The UConn Huskies women's basketball team, representing the University of Connecticut in NCAA Division I college basketball, has had 38 players selected in the Women's National Basketball Association (WNBA) Draft. Of these selections, 25 were in the first round of the draft; five players—Sue Bird in 2002, Diana Taurasi in 2004, Tina Charles in 2010, Maya Moore in 2011, and Breanna Stewart in 2016—were picked first overall.  At least one UConn women's basketball alumna was selected or allocated in every WNBA Draft from 2009 to 2020, with the 2021 draft being only the third in which no Huskies player was chosen.

Each WNBA franchise seeks to add new players through their respective annual draft.  The WNBA uses a draft lottery to determine the order of selection for the first picks of the draft; the teams that did not make the playoffs the previous year are eligible to participate.  After the first picks are decided, the remaining teams select in reverse order of their win–loss record.  The WNBA requires that players be at least 22 years old during the calendar year of the applicable seasons, have either graduated from a four-year university or have completed their intercollegiate basketball eligibility, or have played at least two seasons for another professional basketball league.

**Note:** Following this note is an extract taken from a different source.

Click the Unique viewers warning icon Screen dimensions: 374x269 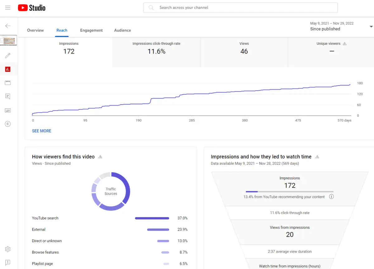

In addition to the 36 draftees, two UConn women's basketball players—Rebecca Lobo in 1997 and Nykesha Sales in 1999—were allocated to specific teams during the initial formation of the WNBA.  Lobo was assigned to the New York Liberty and is considered one of the WNBA's first players.  Sales was the first player for the expansion Orlando Miracle; the team would later relocate and become the Connecticut Sun.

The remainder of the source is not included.